■ **WHAT IS BEING ASKED**
Below are records; print only the lines from the line containing "Given: Click the Reply speech bubble icon" to the end, both included, reproduced exactly and without the pictures.

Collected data
[Start of section]
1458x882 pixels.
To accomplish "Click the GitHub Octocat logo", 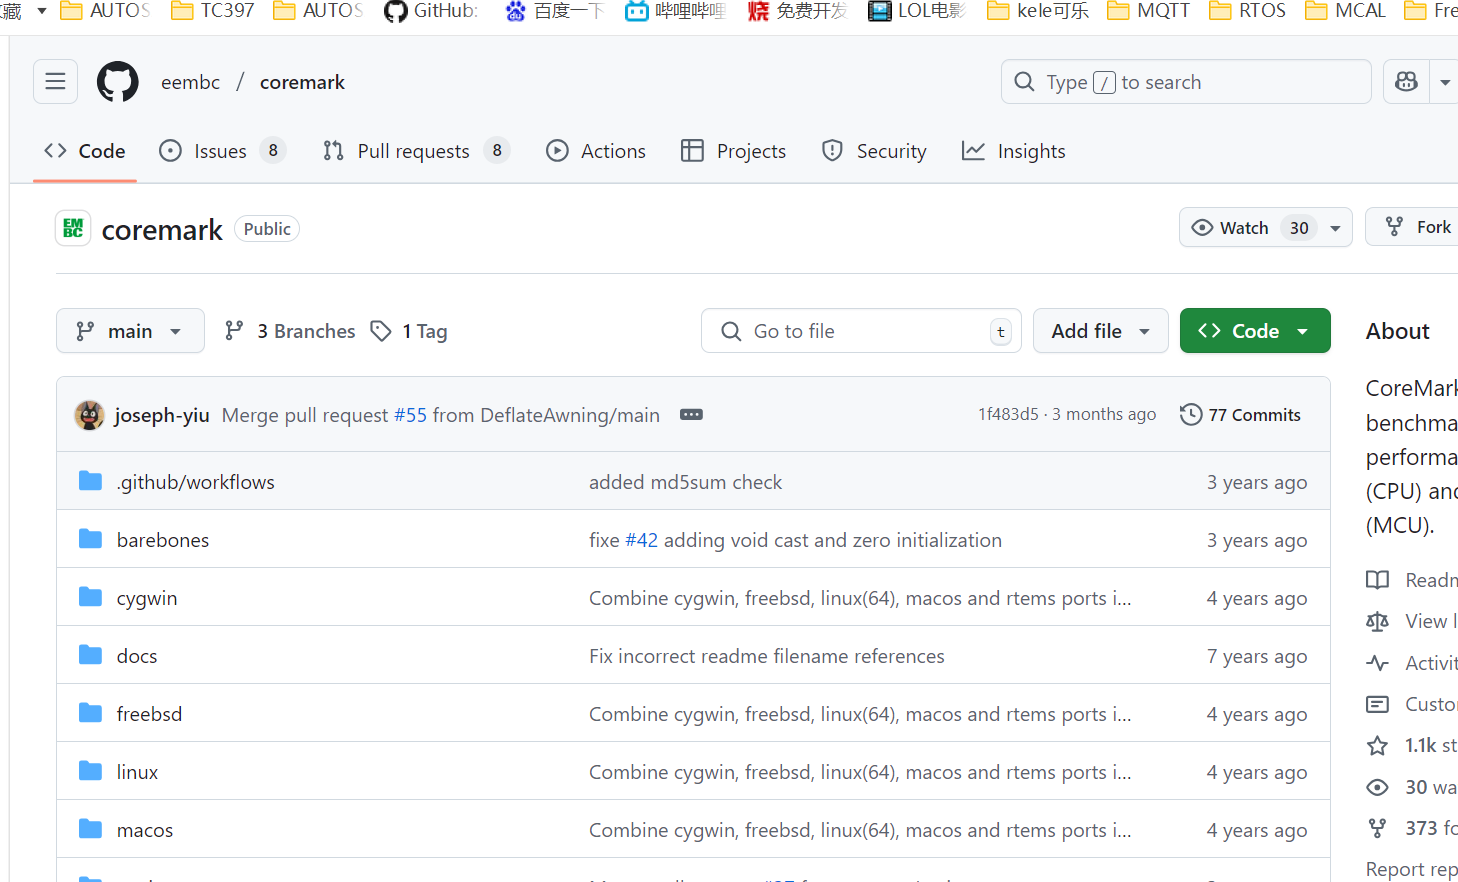I will coord(117,82).
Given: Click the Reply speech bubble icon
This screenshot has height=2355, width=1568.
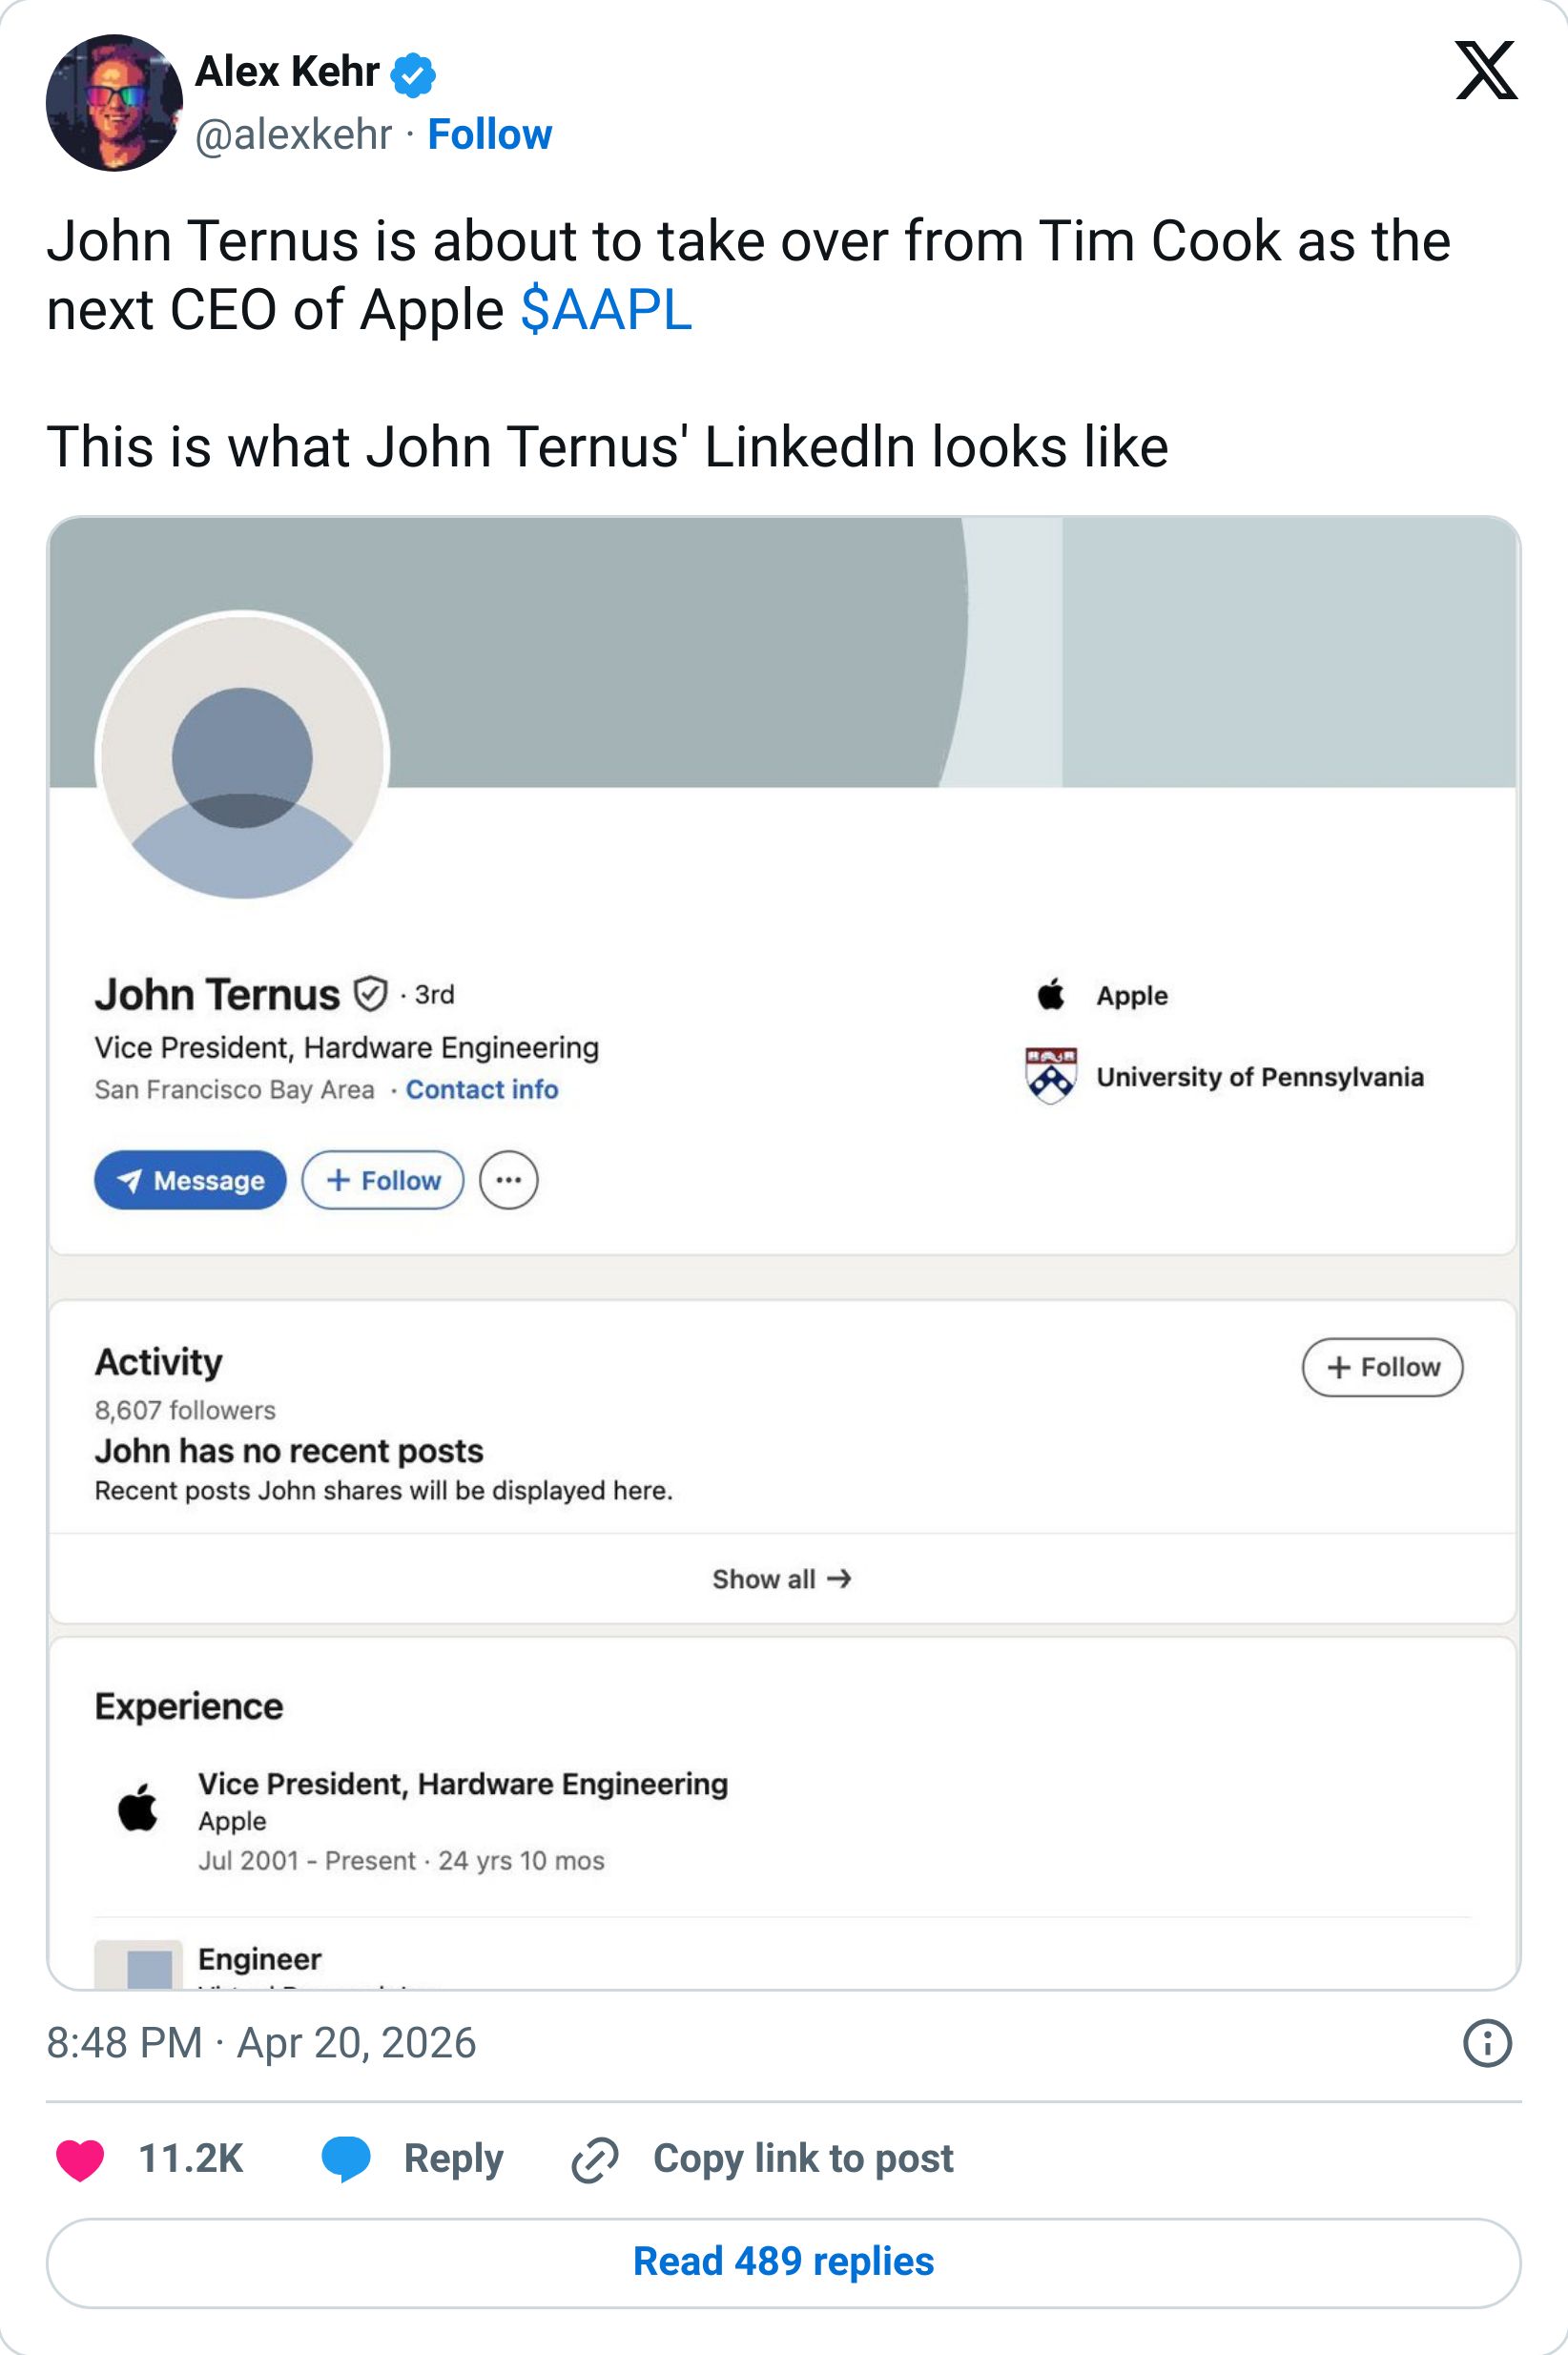Looking at the screenshot, I should tap(346, 2159).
[End of section]
■ **YOUR SOLUTION**
Given: Click the Reply speech bubble icon
This screenshot has height=2355, width=1568.
Looking at the screenshot, I should tap(346, 2159).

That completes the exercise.